Restate word for word only the lines running from the one with "The width and height of the screenshot is (600, 373)." to the end of the data, both ends included. Omit any pictures.

(Pixel coordinate grounding data)
^^^^^^^^
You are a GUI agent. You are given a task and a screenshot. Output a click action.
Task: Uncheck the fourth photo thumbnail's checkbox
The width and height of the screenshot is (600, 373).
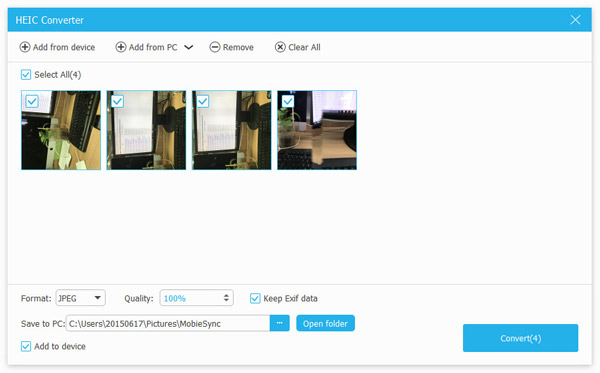pyautogui.click(x=288, y=101)
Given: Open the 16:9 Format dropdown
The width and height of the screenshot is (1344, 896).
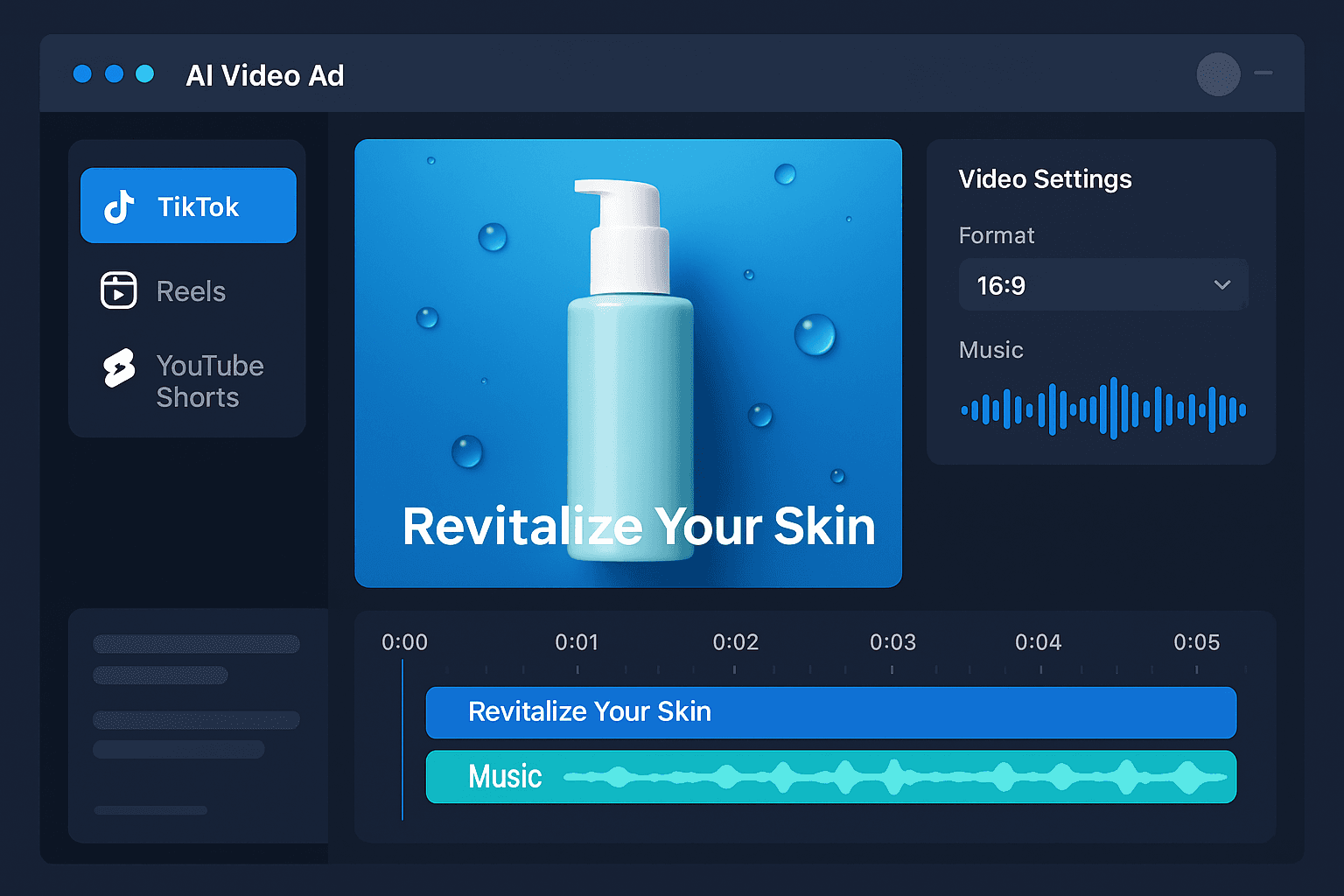Looking at the screenshot, I should tap(1102, 284).
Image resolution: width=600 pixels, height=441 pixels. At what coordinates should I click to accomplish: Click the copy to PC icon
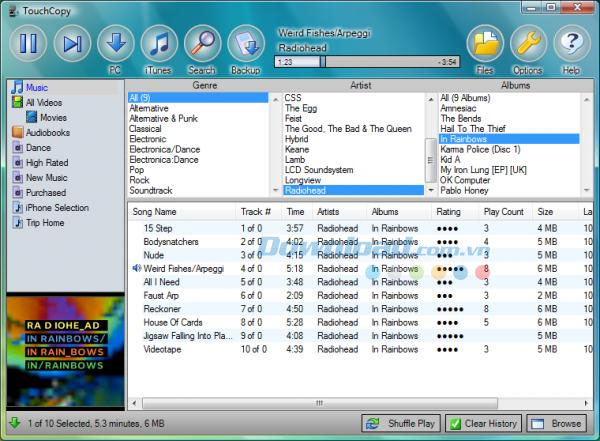tap(115, 45)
^^^^^^^^
## The completed task:
The width and height of the screenshot is (600, 373).
pyautogui.click(x=288, y=101)
Given: Open the 16:9 Format dropdown
The width and height of the screenshot is (1344, 896).
Looking at the screenshot, I should tap(1102, 284).
Image resolution: width=600 pixels, height=441 pixels. At what coordinates should I click to accomplish: Click the copy to PC icon
tap(115, 45)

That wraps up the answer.